Exercise aim :: There is material below. Print exactly the lines starting at the line with "Instruction: Toggle the Use MicroLIB checkbox" and ending at the line with "The width and height of the screenshot is (1568, 592).", ends included, and no others.

Given records ::
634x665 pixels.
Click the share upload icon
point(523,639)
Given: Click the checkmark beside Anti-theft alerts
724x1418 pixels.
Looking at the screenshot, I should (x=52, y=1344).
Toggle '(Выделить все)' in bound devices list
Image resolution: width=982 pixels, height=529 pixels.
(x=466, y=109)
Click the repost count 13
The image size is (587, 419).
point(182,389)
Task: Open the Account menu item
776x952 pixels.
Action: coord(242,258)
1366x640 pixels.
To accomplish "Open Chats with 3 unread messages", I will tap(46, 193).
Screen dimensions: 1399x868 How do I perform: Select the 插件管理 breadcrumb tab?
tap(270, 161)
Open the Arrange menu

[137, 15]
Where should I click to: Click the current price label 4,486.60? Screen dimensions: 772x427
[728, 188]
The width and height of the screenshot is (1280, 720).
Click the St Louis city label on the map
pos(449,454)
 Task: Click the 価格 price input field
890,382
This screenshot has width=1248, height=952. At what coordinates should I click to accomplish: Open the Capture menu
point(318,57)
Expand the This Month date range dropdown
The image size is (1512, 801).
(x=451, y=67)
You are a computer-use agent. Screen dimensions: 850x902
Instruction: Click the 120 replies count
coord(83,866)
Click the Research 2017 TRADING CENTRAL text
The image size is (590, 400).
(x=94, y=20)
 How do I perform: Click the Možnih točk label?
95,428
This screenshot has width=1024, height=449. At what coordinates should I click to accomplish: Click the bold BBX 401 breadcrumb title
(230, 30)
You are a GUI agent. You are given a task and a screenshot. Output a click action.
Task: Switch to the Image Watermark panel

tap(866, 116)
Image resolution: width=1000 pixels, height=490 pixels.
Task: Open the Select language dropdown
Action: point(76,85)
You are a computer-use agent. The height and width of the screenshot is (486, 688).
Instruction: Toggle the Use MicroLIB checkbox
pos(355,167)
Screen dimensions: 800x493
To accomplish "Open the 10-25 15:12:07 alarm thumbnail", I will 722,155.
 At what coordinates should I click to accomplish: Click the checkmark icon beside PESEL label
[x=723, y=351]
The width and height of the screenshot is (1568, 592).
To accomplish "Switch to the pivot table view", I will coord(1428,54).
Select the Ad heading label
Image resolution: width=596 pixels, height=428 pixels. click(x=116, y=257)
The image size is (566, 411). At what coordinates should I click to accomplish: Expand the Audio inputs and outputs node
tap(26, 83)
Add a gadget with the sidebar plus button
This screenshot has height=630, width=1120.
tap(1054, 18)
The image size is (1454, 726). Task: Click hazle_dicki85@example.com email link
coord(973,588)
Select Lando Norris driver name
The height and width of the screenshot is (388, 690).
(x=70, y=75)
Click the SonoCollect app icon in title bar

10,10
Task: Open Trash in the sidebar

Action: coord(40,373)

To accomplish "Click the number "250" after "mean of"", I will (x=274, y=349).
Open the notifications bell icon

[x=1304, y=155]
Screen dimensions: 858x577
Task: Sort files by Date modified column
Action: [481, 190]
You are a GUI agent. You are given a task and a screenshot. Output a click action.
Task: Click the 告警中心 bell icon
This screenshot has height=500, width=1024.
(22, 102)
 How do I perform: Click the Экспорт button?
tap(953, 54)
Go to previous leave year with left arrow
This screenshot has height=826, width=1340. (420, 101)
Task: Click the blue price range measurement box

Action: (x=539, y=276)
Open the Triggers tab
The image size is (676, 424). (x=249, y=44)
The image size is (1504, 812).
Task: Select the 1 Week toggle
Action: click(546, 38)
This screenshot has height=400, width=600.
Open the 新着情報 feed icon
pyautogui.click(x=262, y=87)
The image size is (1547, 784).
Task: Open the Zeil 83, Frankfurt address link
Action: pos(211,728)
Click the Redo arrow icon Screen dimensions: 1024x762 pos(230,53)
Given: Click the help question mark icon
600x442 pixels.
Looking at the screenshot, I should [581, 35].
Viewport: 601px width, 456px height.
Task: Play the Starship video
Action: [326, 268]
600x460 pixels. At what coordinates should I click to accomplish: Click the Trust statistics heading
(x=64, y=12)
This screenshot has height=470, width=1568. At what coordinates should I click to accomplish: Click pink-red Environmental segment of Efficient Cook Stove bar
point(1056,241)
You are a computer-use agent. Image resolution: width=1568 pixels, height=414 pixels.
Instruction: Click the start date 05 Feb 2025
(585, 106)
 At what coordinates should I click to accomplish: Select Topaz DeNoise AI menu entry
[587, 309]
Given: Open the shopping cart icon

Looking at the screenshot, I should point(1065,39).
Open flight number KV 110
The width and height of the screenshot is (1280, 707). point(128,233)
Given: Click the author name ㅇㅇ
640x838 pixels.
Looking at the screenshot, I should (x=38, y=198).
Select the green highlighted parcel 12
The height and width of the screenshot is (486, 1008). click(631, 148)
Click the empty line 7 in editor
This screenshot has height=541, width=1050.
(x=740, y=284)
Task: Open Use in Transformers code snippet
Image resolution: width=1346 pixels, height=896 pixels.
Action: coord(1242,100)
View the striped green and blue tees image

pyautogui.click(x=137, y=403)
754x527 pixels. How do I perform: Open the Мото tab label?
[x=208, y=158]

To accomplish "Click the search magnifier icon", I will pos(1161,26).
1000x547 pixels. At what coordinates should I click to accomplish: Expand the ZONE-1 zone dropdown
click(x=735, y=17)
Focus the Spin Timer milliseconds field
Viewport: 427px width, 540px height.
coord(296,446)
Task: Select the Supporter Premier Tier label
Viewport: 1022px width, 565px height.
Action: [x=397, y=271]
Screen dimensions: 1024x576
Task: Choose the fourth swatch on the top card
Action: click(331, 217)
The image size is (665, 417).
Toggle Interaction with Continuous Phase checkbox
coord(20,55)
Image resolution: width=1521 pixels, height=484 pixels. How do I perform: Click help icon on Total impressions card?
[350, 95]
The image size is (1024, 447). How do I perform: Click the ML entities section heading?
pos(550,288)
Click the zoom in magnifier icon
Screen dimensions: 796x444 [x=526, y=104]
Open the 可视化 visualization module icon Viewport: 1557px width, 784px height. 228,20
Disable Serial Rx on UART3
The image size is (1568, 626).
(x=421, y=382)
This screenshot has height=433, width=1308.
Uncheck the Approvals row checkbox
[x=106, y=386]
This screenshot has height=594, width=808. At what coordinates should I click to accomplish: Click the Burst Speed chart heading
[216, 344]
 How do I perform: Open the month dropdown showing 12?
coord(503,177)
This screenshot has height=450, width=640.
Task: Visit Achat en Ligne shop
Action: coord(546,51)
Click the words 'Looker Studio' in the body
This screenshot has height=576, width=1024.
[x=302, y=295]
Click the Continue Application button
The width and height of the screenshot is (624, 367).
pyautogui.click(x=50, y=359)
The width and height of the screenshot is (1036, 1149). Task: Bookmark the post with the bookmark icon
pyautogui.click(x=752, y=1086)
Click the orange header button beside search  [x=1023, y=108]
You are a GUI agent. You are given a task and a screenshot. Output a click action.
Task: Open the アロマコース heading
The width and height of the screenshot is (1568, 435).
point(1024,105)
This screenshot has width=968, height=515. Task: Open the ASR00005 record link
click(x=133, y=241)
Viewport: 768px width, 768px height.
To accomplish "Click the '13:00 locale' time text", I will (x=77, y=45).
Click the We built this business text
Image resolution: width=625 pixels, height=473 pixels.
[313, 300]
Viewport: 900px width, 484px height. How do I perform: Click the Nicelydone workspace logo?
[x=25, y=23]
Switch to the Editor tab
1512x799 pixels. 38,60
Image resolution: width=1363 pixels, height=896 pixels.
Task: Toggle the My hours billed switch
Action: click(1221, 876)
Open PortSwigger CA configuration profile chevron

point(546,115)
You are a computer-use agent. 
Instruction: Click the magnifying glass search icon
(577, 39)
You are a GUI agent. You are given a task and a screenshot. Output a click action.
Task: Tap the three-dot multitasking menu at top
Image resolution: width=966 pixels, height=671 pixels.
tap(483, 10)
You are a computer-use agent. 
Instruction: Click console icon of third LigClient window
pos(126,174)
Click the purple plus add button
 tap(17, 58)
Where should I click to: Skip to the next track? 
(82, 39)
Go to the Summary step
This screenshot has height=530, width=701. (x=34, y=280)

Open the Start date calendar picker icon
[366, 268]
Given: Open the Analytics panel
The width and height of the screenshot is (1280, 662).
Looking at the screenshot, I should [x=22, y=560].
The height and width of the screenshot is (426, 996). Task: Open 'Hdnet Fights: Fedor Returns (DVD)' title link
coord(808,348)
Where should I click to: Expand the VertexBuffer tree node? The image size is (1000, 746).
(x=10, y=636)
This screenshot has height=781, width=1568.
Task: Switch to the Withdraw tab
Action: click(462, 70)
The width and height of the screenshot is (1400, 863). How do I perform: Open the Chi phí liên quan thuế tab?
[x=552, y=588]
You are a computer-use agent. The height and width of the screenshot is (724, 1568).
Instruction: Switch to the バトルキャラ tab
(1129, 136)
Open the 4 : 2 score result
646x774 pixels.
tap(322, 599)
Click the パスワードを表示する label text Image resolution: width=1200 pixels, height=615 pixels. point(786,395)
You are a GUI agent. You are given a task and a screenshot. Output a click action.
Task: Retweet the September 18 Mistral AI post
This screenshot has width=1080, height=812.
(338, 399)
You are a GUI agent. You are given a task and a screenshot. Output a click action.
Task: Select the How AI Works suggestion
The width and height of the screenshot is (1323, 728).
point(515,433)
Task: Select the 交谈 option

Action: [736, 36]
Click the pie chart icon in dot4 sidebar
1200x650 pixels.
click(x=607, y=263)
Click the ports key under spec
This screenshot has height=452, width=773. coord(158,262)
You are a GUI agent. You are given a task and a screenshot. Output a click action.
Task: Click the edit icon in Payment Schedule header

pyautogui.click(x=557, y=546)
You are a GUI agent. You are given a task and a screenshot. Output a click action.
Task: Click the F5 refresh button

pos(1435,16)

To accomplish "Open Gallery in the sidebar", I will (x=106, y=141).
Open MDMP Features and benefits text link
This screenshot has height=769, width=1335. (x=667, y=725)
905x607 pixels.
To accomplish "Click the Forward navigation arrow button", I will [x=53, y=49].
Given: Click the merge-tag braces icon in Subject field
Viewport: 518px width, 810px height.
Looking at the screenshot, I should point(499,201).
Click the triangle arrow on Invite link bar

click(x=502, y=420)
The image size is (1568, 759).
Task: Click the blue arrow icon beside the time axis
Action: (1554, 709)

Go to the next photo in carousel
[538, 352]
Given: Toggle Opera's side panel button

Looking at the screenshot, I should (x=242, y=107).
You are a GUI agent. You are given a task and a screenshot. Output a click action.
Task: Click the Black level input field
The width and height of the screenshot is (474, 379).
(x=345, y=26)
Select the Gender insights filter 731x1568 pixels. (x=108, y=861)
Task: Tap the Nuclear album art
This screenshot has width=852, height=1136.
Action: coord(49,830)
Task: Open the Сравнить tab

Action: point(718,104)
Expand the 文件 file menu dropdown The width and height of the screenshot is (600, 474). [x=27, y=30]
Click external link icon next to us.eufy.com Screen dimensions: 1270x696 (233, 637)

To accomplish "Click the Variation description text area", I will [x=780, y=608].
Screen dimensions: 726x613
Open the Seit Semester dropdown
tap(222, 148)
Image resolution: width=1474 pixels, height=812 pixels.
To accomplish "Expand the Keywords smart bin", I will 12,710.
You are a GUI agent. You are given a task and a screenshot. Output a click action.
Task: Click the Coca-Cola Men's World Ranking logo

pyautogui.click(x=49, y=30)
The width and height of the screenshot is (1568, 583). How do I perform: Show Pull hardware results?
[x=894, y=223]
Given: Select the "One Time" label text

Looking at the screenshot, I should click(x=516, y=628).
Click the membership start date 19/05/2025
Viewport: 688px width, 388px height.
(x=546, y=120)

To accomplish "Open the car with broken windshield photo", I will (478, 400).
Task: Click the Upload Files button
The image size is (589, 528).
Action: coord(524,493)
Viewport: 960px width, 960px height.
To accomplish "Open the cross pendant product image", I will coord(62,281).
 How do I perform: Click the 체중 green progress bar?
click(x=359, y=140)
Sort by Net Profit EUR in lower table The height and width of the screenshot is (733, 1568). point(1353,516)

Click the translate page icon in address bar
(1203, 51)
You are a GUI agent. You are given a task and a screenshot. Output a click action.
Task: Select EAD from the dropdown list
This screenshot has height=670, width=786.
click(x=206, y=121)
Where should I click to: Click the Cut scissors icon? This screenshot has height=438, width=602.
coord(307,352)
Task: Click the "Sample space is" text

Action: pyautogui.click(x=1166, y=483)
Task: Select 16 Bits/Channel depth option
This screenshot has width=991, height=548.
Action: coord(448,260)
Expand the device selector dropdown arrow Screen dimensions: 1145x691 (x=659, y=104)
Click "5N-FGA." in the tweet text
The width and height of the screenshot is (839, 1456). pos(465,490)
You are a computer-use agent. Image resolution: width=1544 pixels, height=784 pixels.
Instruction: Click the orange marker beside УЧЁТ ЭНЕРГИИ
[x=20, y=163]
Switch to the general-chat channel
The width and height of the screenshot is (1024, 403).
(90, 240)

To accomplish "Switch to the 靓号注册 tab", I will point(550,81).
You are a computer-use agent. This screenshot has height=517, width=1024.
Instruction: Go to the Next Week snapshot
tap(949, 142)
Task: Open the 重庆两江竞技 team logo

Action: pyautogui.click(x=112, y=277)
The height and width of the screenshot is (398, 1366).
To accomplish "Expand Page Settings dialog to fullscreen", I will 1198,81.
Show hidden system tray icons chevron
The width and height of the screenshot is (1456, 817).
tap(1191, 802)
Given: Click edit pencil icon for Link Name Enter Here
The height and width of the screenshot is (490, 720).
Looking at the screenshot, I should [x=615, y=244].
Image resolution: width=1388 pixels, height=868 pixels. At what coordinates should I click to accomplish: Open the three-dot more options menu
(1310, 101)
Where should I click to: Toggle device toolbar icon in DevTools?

Expected answer ::
Instruction: Toggle the Use MicroLIB checkbox
pos(355,167)
Screen dimensions: 800x493
To accomplish "Open the 10-25 15:12:07 alarm thumbnail", I will 722,155.
 At what coordinates should I click to accomplish: Click the checkmark icon beside PESEL label
[x=723, y=351]
The width and height of the screenshot is (1568, 592).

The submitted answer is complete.